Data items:
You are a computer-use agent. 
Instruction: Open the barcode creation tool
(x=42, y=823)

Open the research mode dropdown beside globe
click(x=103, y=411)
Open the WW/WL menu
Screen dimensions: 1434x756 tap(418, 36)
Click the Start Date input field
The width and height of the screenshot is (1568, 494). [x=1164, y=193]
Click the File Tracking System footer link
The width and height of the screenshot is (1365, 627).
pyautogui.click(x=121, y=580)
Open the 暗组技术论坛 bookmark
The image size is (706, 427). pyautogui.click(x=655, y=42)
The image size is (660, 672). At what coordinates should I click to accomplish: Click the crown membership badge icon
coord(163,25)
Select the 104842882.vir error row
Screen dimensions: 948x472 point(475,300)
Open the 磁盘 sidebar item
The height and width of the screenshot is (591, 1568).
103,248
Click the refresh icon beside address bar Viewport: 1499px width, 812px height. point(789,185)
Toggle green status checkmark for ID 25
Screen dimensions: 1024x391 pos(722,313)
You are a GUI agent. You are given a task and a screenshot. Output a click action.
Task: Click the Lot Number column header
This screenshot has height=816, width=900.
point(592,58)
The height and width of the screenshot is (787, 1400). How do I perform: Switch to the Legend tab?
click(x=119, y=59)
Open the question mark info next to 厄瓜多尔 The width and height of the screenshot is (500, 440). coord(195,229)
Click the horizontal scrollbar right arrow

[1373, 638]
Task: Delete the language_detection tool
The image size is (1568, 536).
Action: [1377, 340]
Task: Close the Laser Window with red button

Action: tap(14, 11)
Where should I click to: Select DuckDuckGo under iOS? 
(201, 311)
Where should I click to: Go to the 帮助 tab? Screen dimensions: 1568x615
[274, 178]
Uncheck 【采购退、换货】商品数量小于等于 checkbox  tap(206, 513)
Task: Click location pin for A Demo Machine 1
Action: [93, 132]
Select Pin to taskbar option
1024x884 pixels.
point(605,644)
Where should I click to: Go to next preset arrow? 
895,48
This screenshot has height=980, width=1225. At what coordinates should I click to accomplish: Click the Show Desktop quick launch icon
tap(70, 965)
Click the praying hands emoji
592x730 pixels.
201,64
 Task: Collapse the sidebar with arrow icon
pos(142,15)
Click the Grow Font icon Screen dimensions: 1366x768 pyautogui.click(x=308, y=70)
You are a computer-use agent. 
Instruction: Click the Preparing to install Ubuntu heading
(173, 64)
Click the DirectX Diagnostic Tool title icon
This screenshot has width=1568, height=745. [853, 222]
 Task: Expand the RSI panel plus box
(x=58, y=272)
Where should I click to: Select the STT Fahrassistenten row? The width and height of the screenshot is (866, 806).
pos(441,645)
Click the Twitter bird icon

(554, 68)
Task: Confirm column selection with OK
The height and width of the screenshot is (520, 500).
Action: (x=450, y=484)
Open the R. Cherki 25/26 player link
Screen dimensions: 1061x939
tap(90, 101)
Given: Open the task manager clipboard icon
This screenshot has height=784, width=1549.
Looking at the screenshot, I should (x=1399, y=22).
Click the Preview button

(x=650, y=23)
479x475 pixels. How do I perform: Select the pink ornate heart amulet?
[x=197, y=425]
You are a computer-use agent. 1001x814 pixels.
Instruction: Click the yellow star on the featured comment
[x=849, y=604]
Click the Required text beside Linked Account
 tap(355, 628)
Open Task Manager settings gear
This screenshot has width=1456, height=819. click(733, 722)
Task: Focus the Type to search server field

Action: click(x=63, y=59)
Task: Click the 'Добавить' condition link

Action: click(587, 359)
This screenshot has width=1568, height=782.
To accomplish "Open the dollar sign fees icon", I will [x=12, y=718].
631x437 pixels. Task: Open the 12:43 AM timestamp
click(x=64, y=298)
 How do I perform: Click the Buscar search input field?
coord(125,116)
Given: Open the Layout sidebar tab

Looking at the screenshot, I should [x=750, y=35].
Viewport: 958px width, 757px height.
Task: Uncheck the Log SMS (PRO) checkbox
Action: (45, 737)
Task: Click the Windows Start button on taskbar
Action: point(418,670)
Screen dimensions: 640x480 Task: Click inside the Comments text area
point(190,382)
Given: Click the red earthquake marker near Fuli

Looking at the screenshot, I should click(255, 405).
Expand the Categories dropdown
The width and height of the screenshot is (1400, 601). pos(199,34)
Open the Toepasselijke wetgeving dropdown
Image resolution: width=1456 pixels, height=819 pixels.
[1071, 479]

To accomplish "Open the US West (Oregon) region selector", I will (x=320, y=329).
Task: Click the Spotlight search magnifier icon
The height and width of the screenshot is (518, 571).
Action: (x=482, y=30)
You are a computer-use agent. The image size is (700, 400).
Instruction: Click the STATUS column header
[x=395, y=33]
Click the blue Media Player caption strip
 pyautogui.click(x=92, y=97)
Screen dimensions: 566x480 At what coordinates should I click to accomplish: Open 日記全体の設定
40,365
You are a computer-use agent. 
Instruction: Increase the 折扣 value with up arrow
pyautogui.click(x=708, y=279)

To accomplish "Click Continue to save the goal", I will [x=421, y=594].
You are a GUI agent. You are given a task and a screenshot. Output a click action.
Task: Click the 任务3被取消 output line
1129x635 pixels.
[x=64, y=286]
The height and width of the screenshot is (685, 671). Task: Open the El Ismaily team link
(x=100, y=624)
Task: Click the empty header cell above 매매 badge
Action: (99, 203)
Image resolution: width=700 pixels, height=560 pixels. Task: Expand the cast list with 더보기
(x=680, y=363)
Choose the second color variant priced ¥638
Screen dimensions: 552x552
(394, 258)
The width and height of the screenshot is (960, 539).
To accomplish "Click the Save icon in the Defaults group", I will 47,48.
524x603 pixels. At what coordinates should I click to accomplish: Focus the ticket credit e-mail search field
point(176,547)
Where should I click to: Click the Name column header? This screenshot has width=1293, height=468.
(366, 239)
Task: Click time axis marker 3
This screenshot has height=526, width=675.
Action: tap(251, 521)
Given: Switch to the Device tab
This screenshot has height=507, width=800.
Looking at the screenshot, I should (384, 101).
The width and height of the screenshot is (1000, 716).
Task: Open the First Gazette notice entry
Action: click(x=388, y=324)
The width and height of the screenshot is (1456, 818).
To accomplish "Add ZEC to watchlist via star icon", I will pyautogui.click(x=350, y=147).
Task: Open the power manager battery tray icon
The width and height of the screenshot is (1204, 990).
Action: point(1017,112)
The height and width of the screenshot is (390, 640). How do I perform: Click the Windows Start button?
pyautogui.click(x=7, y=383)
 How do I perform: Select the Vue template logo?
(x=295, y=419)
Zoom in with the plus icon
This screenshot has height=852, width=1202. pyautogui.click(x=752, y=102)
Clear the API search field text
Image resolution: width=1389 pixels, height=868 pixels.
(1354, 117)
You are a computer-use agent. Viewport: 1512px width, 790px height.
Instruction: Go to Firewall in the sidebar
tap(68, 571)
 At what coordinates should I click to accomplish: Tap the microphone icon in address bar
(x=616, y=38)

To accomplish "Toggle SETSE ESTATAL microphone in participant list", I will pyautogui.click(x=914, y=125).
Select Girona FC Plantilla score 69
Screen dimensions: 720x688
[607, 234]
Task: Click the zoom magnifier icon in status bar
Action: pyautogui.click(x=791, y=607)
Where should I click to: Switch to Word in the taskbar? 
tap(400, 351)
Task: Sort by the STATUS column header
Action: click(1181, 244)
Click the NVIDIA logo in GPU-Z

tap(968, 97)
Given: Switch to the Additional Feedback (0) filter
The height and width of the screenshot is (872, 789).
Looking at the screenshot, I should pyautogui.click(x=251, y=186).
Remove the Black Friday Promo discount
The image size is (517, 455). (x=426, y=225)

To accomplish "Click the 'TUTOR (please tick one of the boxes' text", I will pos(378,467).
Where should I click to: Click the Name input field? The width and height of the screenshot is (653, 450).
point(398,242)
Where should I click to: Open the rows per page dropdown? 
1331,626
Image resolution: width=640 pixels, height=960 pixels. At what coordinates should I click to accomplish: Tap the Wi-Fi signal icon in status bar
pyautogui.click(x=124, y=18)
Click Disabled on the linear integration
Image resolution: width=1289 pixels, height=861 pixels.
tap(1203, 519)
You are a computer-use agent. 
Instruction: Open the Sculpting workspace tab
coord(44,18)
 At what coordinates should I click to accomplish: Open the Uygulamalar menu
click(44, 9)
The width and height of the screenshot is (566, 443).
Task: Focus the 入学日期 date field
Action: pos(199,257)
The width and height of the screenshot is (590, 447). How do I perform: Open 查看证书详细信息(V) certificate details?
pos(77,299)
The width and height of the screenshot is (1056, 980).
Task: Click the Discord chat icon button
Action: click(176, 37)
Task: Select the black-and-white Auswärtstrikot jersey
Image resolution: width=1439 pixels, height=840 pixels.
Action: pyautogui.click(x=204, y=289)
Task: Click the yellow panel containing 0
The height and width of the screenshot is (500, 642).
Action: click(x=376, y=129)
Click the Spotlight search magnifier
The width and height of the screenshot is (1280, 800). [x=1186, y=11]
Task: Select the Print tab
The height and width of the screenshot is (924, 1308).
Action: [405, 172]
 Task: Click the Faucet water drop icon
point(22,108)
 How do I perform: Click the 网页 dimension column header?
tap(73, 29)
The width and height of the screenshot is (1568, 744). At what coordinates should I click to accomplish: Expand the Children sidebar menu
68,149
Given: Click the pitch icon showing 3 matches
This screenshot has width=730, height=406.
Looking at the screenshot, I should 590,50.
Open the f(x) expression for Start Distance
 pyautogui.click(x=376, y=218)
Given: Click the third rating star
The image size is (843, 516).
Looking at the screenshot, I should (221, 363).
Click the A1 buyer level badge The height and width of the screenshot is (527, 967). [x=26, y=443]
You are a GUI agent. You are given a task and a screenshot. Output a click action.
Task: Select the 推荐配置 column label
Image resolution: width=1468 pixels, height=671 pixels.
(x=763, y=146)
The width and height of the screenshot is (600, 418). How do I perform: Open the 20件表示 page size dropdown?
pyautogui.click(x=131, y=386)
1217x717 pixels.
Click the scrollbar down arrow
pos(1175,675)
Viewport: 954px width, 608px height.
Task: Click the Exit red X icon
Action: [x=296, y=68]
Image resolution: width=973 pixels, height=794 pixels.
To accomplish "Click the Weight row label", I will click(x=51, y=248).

Activity
Check each line of the records for the string "label" and copy those that have it.

Response to the exercise
Task: Select the 推荐配置 column label
To accomplish "Click the Weight row label", I will click(x=51, y=248).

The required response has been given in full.